When Mona Thomason and her husband, Brian, saw the property along Kellogg Creek in the summer of 2011, they knew it was home for them. Although they had originally been looking for a home with a more iconic view when they moved from Seattle, the creekfront one-acre parcel and 1962 home drew them in. This was Brian’s childhood stomping grounds and near his parents, but it was Mona who relished enhancing the creek.
Mona, an avid gardener, dove right in and removed ivy from the streambank and the trees. That first winter they received a postcard from the Watershed Council about the Streamside Stewards program. Mona responded right away. The Streamside Stewards restoration crew planted 200 shrubs and trees along the creek, and gave Mona another 75 rushes and sedges which she planted herself.
“The crew was super easy to work with, and flexible about placement of trees,” Mona observed, noting that they helped preserve a view to the creek from the home. “They taught me a ton, and I’m now using what I learned in the upland part of my yard as well.”
For five years after the planting, the Streamside Stewards crew did annual check-ins to ensure that invasive blackberry, ivy, and clematis, weren’t returning. But Mona did most of the maintenance work herself. Along the way, she had some large invasive trees removed – three English hawthorne, a Norway maple, and a holly – and planted over 500 more plants, mostly natives.

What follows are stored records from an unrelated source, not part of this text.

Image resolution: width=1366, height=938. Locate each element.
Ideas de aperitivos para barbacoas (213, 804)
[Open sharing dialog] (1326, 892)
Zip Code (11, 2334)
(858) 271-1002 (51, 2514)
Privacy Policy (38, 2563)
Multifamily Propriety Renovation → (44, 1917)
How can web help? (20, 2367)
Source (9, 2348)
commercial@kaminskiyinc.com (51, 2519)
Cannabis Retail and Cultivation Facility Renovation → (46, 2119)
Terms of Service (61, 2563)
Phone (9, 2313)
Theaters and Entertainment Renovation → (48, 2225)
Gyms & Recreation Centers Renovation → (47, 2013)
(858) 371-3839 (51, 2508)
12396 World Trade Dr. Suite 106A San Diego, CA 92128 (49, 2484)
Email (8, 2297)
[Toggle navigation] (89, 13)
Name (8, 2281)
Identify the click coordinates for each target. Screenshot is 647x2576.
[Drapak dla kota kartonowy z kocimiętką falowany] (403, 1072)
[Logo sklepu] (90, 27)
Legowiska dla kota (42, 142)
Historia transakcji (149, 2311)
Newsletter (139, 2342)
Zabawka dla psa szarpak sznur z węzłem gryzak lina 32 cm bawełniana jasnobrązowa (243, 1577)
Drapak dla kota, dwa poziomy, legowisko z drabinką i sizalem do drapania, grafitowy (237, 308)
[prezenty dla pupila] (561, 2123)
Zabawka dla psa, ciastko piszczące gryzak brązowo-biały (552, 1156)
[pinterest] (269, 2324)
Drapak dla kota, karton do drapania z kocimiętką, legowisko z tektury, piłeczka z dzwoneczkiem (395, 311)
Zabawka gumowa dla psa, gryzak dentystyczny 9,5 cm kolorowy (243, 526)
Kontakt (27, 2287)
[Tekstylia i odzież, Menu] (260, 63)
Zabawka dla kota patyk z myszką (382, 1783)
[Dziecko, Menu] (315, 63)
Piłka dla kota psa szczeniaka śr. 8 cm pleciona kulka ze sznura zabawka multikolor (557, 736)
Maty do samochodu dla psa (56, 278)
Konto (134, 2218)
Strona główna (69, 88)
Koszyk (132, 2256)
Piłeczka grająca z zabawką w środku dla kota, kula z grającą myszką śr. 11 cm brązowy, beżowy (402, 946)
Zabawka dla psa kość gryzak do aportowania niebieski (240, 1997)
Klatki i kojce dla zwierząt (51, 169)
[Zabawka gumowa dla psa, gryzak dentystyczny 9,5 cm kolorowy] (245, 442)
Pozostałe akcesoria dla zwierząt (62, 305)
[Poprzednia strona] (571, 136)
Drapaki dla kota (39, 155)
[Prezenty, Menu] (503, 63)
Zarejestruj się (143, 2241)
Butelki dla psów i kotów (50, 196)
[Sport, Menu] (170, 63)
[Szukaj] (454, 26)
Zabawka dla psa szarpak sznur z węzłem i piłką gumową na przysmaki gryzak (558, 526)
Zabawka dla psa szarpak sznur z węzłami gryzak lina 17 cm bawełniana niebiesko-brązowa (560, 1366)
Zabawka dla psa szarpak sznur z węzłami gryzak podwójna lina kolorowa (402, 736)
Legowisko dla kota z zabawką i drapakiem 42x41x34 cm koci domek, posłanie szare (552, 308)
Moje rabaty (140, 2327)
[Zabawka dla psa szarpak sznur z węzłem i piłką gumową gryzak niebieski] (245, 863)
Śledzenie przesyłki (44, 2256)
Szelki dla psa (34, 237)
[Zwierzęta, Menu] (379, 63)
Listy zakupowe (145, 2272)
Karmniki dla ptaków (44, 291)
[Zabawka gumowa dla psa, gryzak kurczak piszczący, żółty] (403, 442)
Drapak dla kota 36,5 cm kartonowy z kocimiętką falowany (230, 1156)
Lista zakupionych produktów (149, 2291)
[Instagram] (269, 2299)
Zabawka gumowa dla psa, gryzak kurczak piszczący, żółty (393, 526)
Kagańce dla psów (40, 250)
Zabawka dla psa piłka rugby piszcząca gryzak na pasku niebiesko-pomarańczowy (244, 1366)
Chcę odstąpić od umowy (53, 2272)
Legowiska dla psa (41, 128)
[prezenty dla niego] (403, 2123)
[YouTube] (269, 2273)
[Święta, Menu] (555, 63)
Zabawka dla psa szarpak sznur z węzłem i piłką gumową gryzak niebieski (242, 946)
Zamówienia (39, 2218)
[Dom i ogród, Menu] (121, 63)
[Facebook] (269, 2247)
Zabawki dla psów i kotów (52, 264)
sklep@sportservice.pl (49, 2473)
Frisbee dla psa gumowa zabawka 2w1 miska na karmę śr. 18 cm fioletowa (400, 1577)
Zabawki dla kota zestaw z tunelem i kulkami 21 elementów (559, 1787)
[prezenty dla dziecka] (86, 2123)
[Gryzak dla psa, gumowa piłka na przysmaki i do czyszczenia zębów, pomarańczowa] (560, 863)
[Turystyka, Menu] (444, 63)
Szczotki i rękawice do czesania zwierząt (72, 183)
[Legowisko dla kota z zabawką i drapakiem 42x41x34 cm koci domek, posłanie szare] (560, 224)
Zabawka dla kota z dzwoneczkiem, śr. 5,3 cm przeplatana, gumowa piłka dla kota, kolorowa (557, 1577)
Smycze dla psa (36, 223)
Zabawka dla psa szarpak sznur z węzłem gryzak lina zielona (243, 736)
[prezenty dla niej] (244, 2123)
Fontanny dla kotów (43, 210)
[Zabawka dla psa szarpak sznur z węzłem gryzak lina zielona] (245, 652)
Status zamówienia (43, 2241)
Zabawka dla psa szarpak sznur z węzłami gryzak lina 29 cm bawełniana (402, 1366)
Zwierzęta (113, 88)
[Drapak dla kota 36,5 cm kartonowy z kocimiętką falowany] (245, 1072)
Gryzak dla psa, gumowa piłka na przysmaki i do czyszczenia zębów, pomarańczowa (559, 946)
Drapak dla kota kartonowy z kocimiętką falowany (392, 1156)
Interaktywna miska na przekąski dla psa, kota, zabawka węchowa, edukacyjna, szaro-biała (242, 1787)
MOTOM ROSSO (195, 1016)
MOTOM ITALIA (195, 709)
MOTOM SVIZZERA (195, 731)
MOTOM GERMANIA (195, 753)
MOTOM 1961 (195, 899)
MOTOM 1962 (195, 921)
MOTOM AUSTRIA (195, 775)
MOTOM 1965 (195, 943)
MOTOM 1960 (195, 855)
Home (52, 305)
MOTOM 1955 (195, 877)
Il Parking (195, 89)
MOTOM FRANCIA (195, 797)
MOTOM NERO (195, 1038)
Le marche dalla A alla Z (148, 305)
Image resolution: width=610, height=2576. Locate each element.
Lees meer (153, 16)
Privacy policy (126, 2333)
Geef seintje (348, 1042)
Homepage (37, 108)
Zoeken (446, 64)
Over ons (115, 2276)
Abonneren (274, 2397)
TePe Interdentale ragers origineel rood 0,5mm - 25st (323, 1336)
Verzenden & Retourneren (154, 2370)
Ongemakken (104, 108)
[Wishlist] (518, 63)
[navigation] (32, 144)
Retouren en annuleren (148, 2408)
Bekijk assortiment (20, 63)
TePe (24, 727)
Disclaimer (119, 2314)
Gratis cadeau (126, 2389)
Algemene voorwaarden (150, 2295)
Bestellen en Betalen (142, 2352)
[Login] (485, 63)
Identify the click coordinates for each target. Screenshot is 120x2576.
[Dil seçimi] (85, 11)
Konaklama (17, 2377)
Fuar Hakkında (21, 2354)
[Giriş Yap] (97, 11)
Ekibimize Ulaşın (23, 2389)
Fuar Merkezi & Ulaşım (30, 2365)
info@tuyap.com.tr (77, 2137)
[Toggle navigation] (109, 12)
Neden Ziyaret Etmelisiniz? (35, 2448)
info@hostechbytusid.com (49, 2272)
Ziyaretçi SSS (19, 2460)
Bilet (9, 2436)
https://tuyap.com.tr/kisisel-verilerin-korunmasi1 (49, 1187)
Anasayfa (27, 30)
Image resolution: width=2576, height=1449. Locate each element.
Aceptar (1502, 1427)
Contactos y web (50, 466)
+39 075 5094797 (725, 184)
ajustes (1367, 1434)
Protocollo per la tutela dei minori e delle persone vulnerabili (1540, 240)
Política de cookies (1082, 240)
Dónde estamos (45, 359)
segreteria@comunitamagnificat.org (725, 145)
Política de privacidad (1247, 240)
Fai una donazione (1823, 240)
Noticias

Among those plantings are mixed shrub borders around the home, using native plants like osoberry, twinberry and ninebark.
In 2018, the hard work paid off when her yard was certified as Silver Level Backyard Habitat by Portland Audubon and Columbia Land Trust. “I have seen a definite correlation between the increase in native plants in my yard and the number and variety of birds I see,” Mona observed.
She joined the Council’s Board in 2012, and currently serves on the Executive Committee and as Secretary. “One of my favorite parts of being involved with the Watersheds Council is learning about all the different watersheds and seeing restoration projects move forward”, said Mona.
“We have room on the Board and the committees for several more members, and it’s a great way for people who care about the health of our waterways to get involved,” Mona observed. “We need more representation across our watersheds.”